CLASS 7: Projecting data

library(sf)
## Linking to GEOS 3.8.0, GDAL 3.0.4, PROJ 6.3.1
library(raster)
## Loading required package: sp
library(dplyr)
## 
## Attaching package: 'dplyr'
## The following objects are masked from 'package:raster':
## 
##     intersect, select, union
## The following objects are masked from 'package:stats':
## 
##     filter, lag
## The following objects are masked from 'package:base':
## 
##     intersect, setdiff, setequal, union
library(spData)
library(spDataLarge)
library(tmap)
library(maps)
library(ggplot2)
library(mapproj)

Coordinate Reference Systems

All kind of geographic information such as vector and raster data have intrinsic basic information, and probably the most important characteristic of all geographic information, the coordinates, based in the Coordinate Reference System. This CRS determine how the map is distributed on the earth surface. There are two kind of coordinate systems:

Geographic coordinate Systems:

These systems identify any location by using longitude and latitude. Longitude is the East-West direction from the first meridian. Latitude is angular distance North-South from the equatorial line.

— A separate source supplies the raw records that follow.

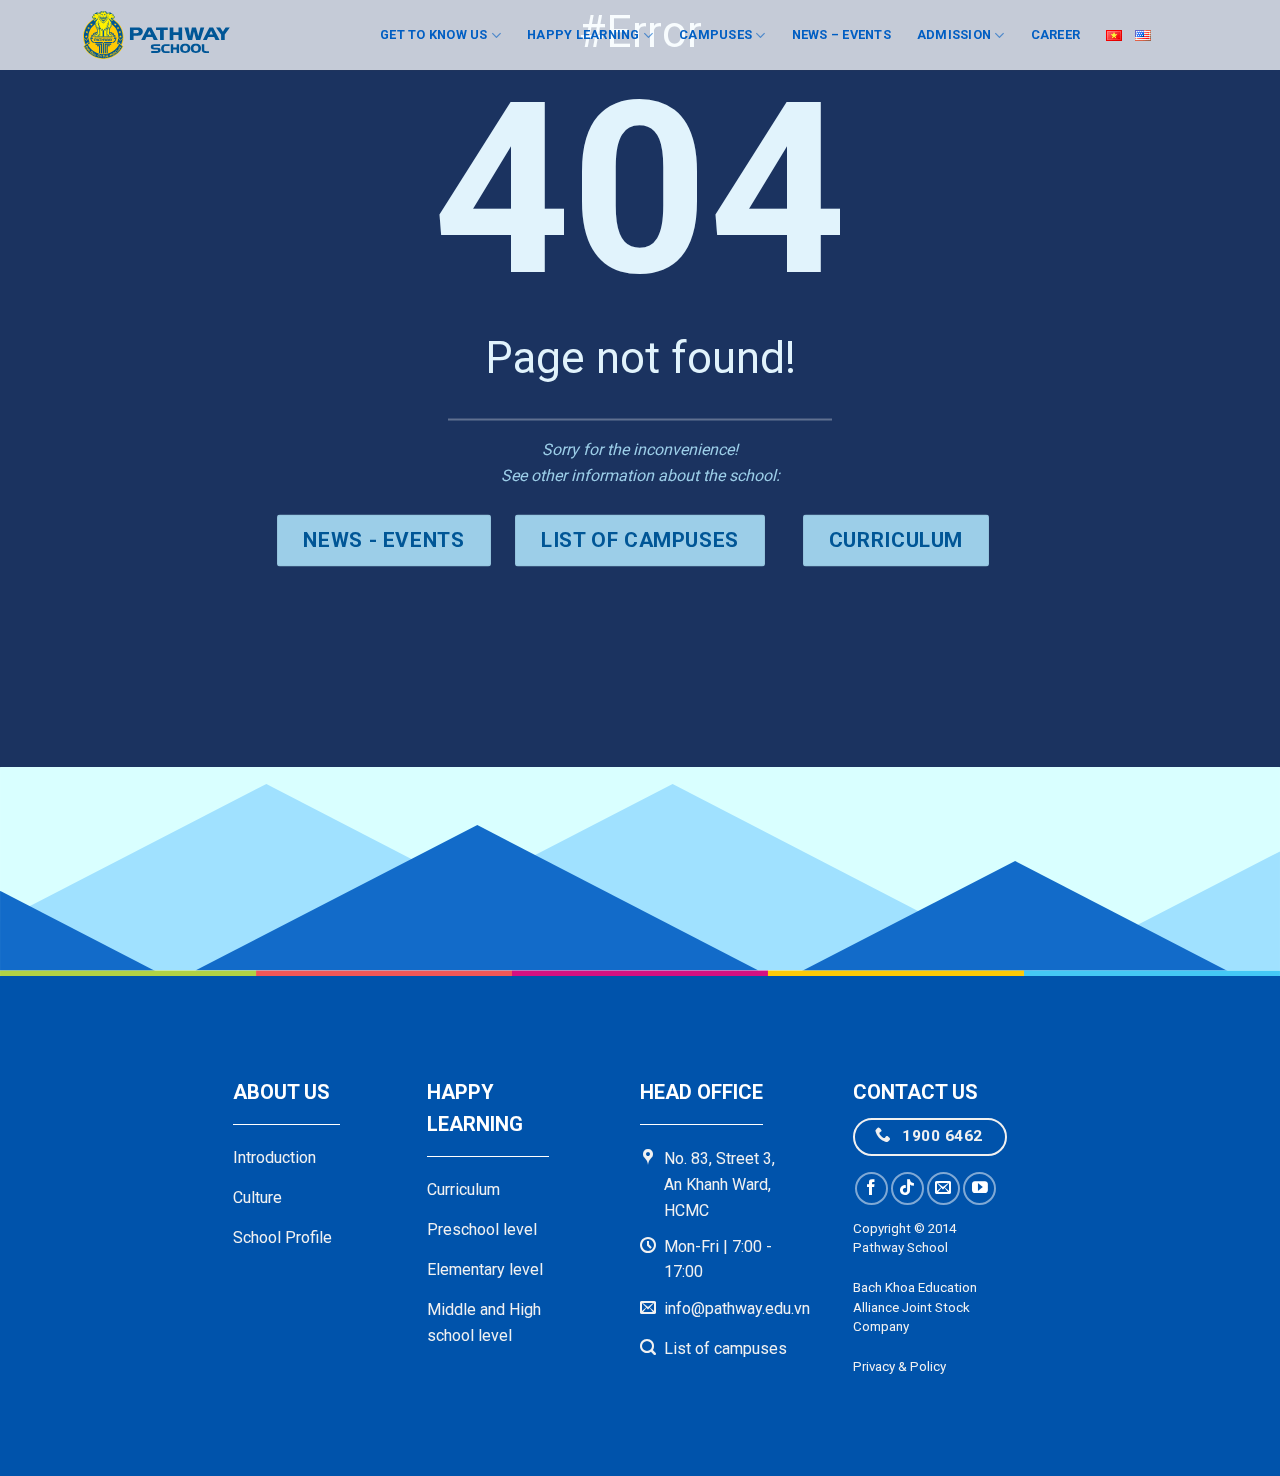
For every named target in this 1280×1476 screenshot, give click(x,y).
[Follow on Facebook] (871, 1188)
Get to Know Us (434, 34)
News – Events (841, 34)
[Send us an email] (943, 1188)
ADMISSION (954, 34)
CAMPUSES (715, 34)
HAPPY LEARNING (583, 34)
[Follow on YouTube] (979, 1188)
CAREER (1056, 34)
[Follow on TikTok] (907, 1188)
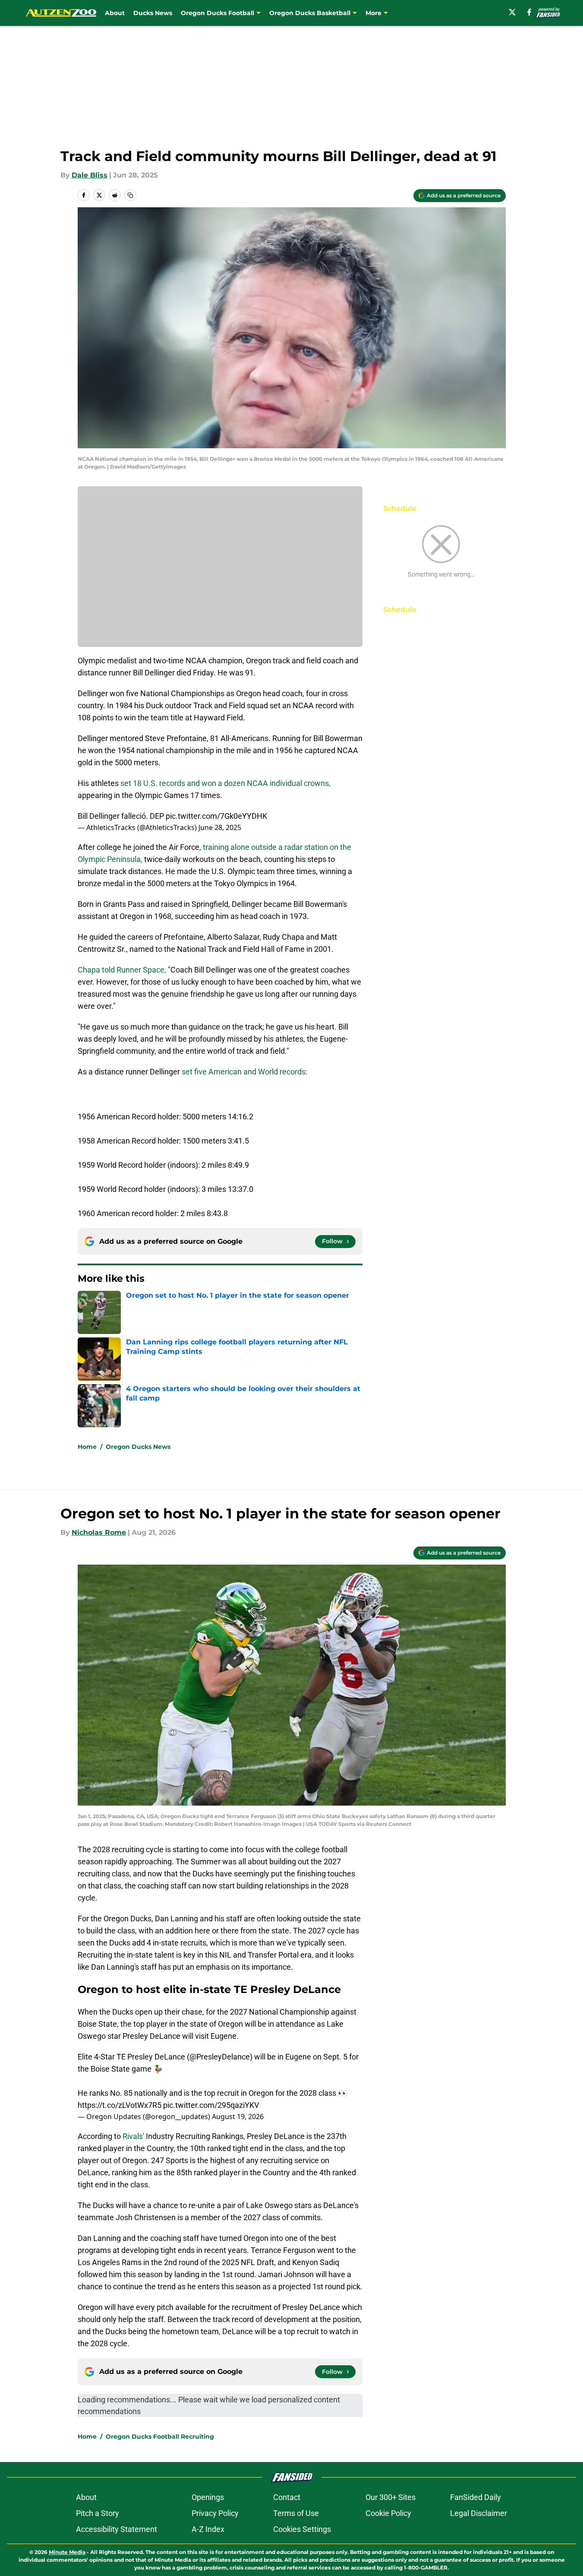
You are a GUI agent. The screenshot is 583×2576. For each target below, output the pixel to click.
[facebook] (529, 12)
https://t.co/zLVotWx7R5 (119, 2105)
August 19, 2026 (238, 2116)
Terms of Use (296, 2513)
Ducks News (152, 13)
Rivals (133, 2136)
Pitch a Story (97, 2513)
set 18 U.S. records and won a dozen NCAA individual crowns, (225, 783)
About (115, 13)
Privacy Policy (215, 2513)
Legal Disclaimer (478, 2513)
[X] (512, 12)
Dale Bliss (89, 175)
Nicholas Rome (99, 1532)
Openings (208, 2497)
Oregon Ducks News (138, 1447)
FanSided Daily (475, 2497)
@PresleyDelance (219, 2056)
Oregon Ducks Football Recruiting (160, 2436)
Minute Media (67, 2552)
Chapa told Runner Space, (123, 969)
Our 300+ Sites (391, 2497)
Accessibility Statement (116, 2529)
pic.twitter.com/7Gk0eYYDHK (216, 816)
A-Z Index (208, 2529)
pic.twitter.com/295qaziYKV (211, 2105)
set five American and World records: (244, 1071)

The geographic coordinate systems are not measured in meters or miles, and usually represented by a spherical or ellipsoidal surface. Spherical representations are more beautiful but not useful since earth is not a perfect sphere and it distorses the real measures of earth. Therefore, sllipsoids are more accurate than sphere representations; these models are part of a larger set of components: the datum, which contains information of how ellipsoids must be represented according to certain parameters. All the information is recorded in the argument of poj4string. For more details: proj.org/usage/projections.html.

There are two types of datum, local and geocentric ones. The first ones, local, such as NAD83, are align with the surface and measurements of a particular location or zone. On the other hand, the geocentric one, the center of reference is the Earth’s center of gravity and the accuracy of projections are not optimized for any zone in particular, e.g. WGS84.

rm(list = ls())
data(World)  # The data is stored as an sf object
 
# Let's check its current coordinate system
st_crs(World)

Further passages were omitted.